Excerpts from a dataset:
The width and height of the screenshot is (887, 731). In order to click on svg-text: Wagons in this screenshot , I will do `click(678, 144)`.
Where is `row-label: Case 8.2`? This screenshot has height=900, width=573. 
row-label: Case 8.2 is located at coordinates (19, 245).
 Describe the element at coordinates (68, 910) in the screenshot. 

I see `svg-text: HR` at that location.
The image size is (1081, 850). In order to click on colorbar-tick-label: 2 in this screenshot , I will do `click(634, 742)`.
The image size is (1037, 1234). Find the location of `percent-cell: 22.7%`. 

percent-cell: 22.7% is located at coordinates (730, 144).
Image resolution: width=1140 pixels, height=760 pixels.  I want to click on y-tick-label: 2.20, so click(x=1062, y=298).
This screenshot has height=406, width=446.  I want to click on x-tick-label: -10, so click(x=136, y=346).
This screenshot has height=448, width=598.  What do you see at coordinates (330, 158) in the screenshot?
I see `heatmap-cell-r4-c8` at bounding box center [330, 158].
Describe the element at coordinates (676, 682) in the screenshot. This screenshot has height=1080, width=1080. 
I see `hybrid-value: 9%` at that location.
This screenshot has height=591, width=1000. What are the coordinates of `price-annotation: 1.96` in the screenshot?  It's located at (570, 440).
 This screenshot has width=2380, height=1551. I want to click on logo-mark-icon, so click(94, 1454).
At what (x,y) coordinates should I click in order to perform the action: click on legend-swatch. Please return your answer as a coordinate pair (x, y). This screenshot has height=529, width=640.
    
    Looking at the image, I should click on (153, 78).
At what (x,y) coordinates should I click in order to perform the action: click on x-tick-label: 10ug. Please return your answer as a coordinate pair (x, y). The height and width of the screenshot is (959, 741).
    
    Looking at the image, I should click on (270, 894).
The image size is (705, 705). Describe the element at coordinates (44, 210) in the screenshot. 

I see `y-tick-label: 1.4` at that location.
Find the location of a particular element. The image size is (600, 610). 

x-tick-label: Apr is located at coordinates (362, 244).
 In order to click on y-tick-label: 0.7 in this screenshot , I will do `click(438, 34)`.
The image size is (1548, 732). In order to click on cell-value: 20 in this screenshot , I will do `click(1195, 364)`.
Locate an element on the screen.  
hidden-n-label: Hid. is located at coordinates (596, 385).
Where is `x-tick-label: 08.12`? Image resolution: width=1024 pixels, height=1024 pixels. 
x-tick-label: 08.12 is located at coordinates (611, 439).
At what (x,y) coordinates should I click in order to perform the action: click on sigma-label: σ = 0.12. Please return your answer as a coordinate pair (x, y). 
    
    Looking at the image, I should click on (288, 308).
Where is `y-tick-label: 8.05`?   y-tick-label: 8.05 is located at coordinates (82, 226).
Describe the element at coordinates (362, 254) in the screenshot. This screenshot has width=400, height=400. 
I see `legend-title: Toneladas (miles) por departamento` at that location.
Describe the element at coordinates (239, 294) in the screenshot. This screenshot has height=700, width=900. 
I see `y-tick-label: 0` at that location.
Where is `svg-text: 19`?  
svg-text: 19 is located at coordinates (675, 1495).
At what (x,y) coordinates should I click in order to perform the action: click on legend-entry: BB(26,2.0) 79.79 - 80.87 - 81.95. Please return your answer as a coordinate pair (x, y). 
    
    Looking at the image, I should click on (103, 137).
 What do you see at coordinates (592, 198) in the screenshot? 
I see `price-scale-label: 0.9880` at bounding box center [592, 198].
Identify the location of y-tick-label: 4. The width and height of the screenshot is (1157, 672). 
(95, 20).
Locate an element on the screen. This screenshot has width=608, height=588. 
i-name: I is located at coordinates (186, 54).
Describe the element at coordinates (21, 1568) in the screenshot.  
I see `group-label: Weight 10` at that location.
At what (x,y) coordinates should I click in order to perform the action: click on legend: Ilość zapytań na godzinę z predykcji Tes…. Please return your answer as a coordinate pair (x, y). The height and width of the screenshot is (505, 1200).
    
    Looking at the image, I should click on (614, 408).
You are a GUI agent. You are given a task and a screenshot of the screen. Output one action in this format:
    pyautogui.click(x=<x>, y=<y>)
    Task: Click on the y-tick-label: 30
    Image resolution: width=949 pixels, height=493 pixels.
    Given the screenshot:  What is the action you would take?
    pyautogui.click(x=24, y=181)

Instruction:
How many lines in the rows above contain the string "resolution"? Give only the number.

Exercise response:
3